Remembering love is precisely what Julie and Jimmy aren’t doing when they yell at each other, nor when they stomp off in disgust. I’m not suggesting that all my clients learn to go from attacking each other to feeling all gushy inside every waking moment. But when a couple like Julie and Jimmy reach for second consciousness, when they practice relational mindfulness, they begin to commit to what we call “full-respect living,” neither dishing out nor passively tolerating disrespectful words or behaviors. Gushy love all the time? No. Respect in both directions? Twenty-four/seven. As we teach the practice of relational mindfulness, we help bring clients like Jimmy and Julie into nonviolent lives—nonviolent between them and others, and nonviolent between their ears—because you can’t simultaneously remember love and do violence to someone you care about. Mindfulness is a violence-dissolver.
Another difference between responses is that first consciousness is always linear: someone’s doing something to you, or you to them, and the natural logic is a straight line toward retaliation or escape.
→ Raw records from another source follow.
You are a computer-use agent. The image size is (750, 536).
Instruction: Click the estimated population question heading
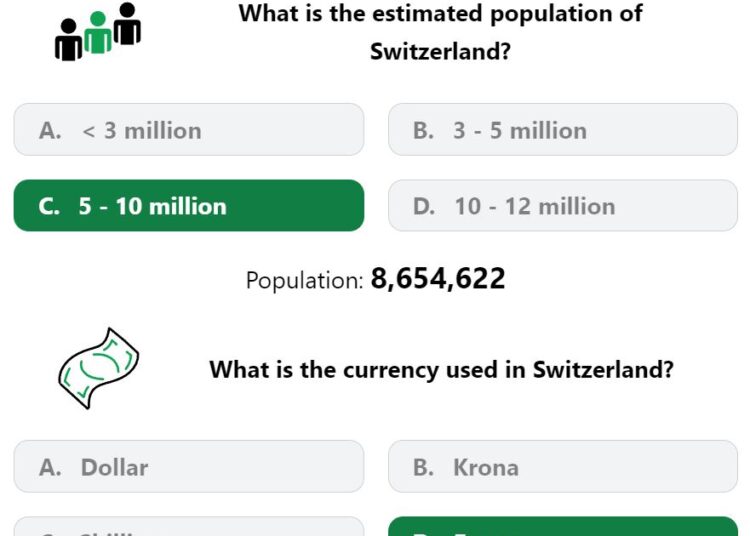coord(441,32)
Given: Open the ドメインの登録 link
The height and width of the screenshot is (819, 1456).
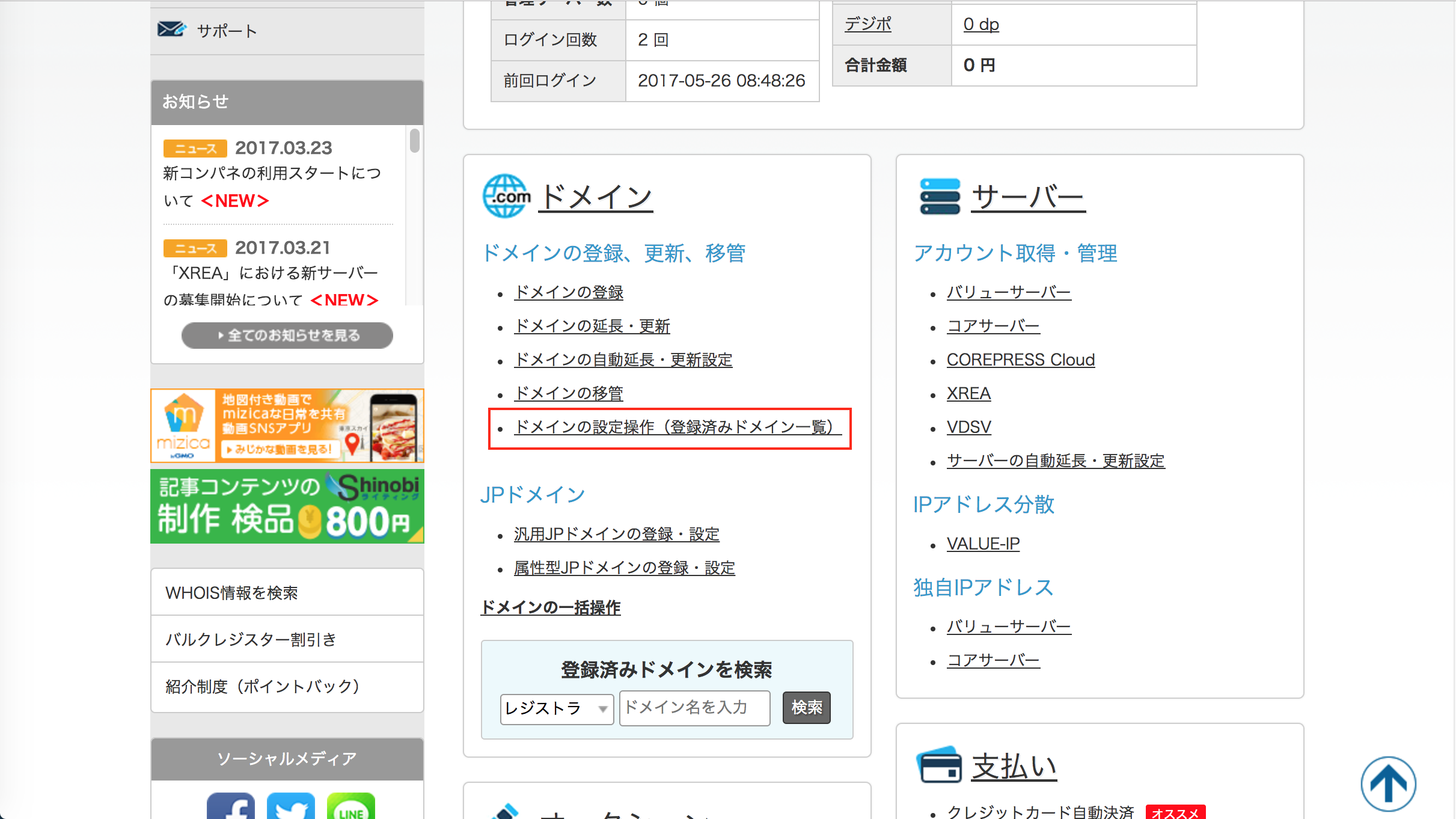Looking at the screenshot, I should tap(567, 293).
Second consciousness, by contrast, is ecological: you don’t see yourself or your partner as standing apart from the two-person system and controlling it. In all of our relationships, whether within a marriage, a family, a work environment, or a community, we’re parts of systems and living inside them. What we chose to do or not do in one place has consequences for us in another. Your release of emotionally toxic energy in the living room results in your partner’s coolness in the bedroom later on.
So, in the moment when Jimmy is arguing with Julie, he’s angry, quickly shedding his adult self, and reverting back to his negative, childhood-based, self-protective state of being. How does he rescue himself, reclaim his adult self, and shift the tenor of the exchange before it’s past all hope of repair? He does all this simply by being aware and bringing mindfulness—the exercise of meta-attention and self-reflection—into play in moments of whoosh.
Let’s go back to the session in which they describe the boating incident. Jimmy is trying to explain himself and getting into quite a state as he does so.
“Look,” he tells me, “I know I’m supposed to be big about it,” (Jimmy’s phrase for second consciousness), but I mean, give me a break. Her need for control drives me insane, OK?”
“Actually, Jim, it’s not OK,” I say. “You’re in two counts of boundary failure, but we’ll get back to that. First, I want you to do something for me.”
“You want me to breathe,” he says, the put-upon student.
“Close your eyes,” I answer. “Slow your breathing down a bit and deepen it a little.” He does so. We can all feel the immediate shift in the room’s emotional temperature. “Now—.”
“I know—.”
“Let me say it. Take your breath and bring it into your heart. Imagine your healing breath bathing your heart. Got it?” He nods. “OK, Jimmy, now breathe yourself out of all that angry-victim stuff. Nobody drives anybody anything. Who’s responsible for your feelings?” I ask. This is, by now, an old question between us.
“I am,” he says.
“Keep your eyes closed. Now I want you to work on bringing yourself down; down from all that righteousness and contempt. Ya there?”
“I am.”
“Good,” I say. “Open your eyes.” He does, turning to look at his wife. “Now Jimmy,” I add, “from this place, talk to your wife.”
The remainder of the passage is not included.